Data extracted from a collection >>
════
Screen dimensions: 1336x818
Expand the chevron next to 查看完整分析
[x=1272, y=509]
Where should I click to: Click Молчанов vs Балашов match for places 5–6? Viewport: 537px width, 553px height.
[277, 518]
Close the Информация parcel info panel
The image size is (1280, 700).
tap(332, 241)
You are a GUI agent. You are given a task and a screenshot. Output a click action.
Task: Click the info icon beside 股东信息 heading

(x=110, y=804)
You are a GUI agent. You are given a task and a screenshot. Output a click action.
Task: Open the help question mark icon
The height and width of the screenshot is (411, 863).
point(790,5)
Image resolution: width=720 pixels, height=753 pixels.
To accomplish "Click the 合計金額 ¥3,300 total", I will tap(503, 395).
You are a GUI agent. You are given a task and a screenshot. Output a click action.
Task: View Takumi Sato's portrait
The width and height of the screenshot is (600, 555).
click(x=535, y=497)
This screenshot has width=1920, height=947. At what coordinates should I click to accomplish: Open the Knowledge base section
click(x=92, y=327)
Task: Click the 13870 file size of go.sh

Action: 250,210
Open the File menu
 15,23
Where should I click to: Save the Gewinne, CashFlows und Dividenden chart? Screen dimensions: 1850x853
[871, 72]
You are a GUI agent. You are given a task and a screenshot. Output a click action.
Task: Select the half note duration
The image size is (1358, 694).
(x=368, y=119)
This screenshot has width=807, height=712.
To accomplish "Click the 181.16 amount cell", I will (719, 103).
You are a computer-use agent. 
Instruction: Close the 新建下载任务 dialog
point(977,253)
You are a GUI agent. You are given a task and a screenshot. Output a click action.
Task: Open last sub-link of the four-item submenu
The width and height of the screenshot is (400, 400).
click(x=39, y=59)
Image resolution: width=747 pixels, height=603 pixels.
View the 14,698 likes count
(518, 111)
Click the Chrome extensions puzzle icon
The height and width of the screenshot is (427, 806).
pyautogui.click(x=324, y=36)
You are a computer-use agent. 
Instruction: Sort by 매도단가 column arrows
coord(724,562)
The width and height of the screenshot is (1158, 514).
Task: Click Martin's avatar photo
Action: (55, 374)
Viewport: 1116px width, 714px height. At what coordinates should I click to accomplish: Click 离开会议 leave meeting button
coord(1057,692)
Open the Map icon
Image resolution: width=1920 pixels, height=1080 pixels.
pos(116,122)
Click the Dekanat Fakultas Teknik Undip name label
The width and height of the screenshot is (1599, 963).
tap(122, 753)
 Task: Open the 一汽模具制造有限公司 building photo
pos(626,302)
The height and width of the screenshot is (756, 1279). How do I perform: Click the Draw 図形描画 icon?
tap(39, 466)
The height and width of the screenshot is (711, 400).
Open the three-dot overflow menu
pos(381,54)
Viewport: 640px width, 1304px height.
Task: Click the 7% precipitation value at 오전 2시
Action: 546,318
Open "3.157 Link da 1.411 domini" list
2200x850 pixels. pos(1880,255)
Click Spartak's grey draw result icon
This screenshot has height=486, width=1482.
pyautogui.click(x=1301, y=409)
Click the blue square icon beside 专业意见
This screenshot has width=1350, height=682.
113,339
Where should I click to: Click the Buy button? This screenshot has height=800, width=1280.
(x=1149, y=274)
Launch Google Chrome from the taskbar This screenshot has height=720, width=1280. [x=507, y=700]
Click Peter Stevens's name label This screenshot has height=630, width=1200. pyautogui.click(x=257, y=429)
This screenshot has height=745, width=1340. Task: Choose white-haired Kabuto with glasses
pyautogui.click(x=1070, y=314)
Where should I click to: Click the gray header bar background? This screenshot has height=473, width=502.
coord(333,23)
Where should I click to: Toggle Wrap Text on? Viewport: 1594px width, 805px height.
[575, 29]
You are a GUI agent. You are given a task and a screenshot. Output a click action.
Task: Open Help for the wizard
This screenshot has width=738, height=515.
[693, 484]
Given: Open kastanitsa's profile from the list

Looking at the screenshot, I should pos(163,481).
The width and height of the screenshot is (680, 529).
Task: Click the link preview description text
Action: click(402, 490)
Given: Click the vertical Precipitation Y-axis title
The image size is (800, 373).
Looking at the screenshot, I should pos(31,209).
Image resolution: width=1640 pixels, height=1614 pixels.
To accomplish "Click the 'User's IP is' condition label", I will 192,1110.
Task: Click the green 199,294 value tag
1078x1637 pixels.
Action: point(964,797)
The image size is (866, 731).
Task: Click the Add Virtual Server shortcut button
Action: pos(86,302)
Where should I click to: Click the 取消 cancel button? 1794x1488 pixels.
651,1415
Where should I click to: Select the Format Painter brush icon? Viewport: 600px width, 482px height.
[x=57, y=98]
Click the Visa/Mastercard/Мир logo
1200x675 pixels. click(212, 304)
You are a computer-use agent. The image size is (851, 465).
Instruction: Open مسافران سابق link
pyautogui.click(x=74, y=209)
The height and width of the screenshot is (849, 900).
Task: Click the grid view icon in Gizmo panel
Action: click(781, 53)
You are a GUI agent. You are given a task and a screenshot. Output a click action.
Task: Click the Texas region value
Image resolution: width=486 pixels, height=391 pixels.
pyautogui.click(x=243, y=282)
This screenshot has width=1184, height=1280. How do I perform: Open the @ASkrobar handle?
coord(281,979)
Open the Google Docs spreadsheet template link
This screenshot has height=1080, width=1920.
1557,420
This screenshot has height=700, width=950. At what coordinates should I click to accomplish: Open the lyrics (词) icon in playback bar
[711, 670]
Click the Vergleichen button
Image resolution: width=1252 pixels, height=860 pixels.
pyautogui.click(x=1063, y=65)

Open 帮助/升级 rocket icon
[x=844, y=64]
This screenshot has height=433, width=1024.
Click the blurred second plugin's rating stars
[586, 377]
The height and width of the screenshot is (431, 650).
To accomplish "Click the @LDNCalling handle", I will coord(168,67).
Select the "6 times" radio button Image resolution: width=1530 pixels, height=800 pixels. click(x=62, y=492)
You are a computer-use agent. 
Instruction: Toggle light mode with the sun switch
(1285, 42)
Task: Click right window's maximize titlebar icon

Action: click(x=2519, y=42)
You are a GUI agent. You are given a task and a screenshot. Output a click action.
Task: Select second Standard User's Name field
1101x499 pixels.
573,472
════
EXERCISE OBJECTIVE >> Once you have read the entries, write them all out again exactly.

TASK ANSWER >>
Screen dimensions: 1336x818
Expand the chevron next to 查看完整分析
[x=1272, y=509]
Where should I click to: Click Молчанов vs Балашов match for places 5–6? Viewport: 537px width, 553px height.
[277, 518]
Close the Информация parcel info panel
The image size is (1280, 700).
tap(332, 241)
You are a GUI agent. You are given a task and a screenshot. Output a click action.
Task: Click the info icon beside 股东信息 heading

(x=110, y=804)
You are a GUI agent. You are given a task and a screenshot. Output a click action.
Task: Open the help question mark icon
The height and width of the screenshot is (411, 863).
point(790,5)
Image resolution: width=720 pixels, height=753 pixels.
To accomplish "Click the 合計金額 ¥3,300 total", I will tap(503, 395).
You are a GUI agent. You are given a task and a screenshot. Output a click action.
Task: View Takumi Sato's portrait
The width and height of the screenshot is (600, 555).
click(x=535, y=497)
This screenshot has width=1920, height=947. At what coordinates should I click to accomplish: Open the Knowledge base section
click(x=92, y=327)
Task: Click the 13870 file size of go.sh

Action: 250,210
Open the File menu
 15,23
Where should I click to: Save the Gewinne, CashFlows und Dividenden chart? Screen dimensions: 1850x853
[871, 72]
You are a GUI agent. You are given a task and a screenshot. Output a click action.
Task: Select the half note duration
The image size is (1358, 694).
(x=368, y=119)
This screenshot has width=807, height=712.
To accomplish "Click the 181.16 amount cell", I will (719, 103).
You are a computer-use agent. 
Instruction: Close the 新建下载任务 dialog
point(977,253)
You are a GUI agent. You are given a task and a screenshot. Output a click action.
Task: Open last sub-link of the four-item submenu
The width and height of the screenshot is (400, 400).
click(x=39, y=59)
Image resolution: width=747 pixels, height=603 pixels.
View the 14,698 likes count
(518, 111)
Click the Chrome extensions puzzle icon
The height and width of the screenshot is (427, 806).
pyautogui.click(x=324, y=36)
You are a computer-use agent. 
Instruction: Sort by 매도단가 column arrows
coord(724,562)
The width and height of the screenshot is (1158, 514).
Task: Click Martin's avatar photo
Action: (55, 374)
Viewport: 1116px width, 714px height. At what coordinates should I click to accomplish: Click 离开会议 leave meeting button
coord(1057,692)
Open the Map icon
Image resolution: width=1920 pixels, height=1080 pixels.
pos(116,122)
Click the Dekanat Fakultas Teknik Undip name label
The width and height of the screenshot is (1599, 963).
tap(122, 753)
 Task: Open the 一汽模具制造有限公司 building photo
pos(626,302)
The height and width of the screenshot is (756, 1279). How do I perform: Click the Draw 図形描画 icon?
tap(39, 466)
The height and width of the screenshot is (711, 400).
Open the three-dot overflow menu
pos(381,54)
Viewport: 640px width, 1304px height.
Task: Click the 7% precipitation value at 오전 2시
Action: 546,318
Open "3.157 Link da 1.411 domini" list
2200x850 pixels. pos(1880,255)
Click Spartak's grey draw result icon
This screenshot has height=486, width=1482.
pyautogui.click(x=1301, y=409)
Click the blue square icon beside 专业意见
This screenshot has width=1350, height=682.
113,339
Where should I click to: Click the Buy button? This screenshot has height=800, width=1280.
(x=1149, y=274)
Launch Google Chrome from the taskbar This screenshot has height=720, width=1280. [x=507, y=700]
Click Peter Stevens's name label This screenshot has height=630, width=1200. pyautogui.click(x=257, y=429)
This screenshot has height=745, width=1340. Task: Choose white-haired Kabuto with glasses
pyautogui.click(x=1070, y=314)
Where should I click to: Click the gray header bar background? This screenshot has height=473, width=502.
coord(333,23)
Where should I click to: Toggle Wrap Text on? Viewport: 1594px width, 805px height.
[575, 29]
You are a GUI agent. You are given a task and a screenshot. Output a click action.
Task: Open Help for the wizard
This screenshot has width=738, height=515.
[693, 484]
Given: Open kastanitsa's profile from the list

Looking at the screenshot, I should pos(163,481).
The width and height of the screenshot is (680, 529).
Task: Click the link preview description text
Action: click(402, 490)
Given: Click the vertical Precipitation Y-axis title
The image size is (800, 373).
Looking at the screenshot, I should pos(31,209).
Image resolution: width=1640 pixels, height=1614 pixels.
To accomplish "Click the 'User's IP is' condition label", I will 192,1110.
Task: Click the green 199,294 value tag
1078x1637 pixels.
Action: point(964,797)
The image size is (866, 731).
Task: Click the Add Virtual Server shortcut button
Action: pos(86,302)
Where should I click to: Click the 取消 cancel button? 1794x1488 pixels.
651,1415
Where should I click to: Select the Format Painter brush icon? Viewport: 600px width, 482px height.
[x=57, y=98]
Click the Visa/Mastercard/Мир logo
1200x675 pixels. click(212, 304)
You are a computer-use agent. The image size is (851, 465).
Instruction: Open مسافران سابق link
pyautogui.click(x=74, y=209)
The height and width of the screenshot is (849, 900).
Task: Click the grid view icon in Gizmo panel
Action: click(781, 53)
You are a GUI agent. You are given a task and a screenshot. Output a click action.
Task: Click the Texas region value
Image resolution: width=486 pixels, height=391 pixels.
pyautogui.click(x=243, y=282)
This screenshot has width=1184, height=1280. How do I perform: Open the @ASkrobar handle?
coord(281,979)
Open the Google Docs spreadsheet template link
This screenshot has height=1080, width=1920.
1557,420
This screenshot has height=700, width=950. At what coordinates should I click to accomplish: Open the lyrics (词) icon in playback bar
[711, 670]
Click the Vergleichen button
Image resolution: width=1252 pixels, height=860 pixels.
pyautogui.click(x=1063, y=65)

Open 帮助/升级 rocket icon
[x=844, y=64]
This screenshot has height=433, width=1024.
Click the blurred second plugin's rating stars
[586, 377]
The height and width of the screenshot is (431, 650).
To accomplish "Click the @LDNCalling handle", I will coord(168,67).
Select the "6 times" radio button Image resolution: width=1530 pixels, height=800 pixels. click(x=62, y=492)
You are a computer-use agent. 
Instruction: Toggle light mode with the sun switch
(1285, 42)
Task: Click right window's maximize titlebar icon

Action: click(x=2519, y=42)
You are a GUI agent. You are given a task and a screenshot. Output a click action.
Task: Select second Standard User's Name field
1101x499 pixels.
573,472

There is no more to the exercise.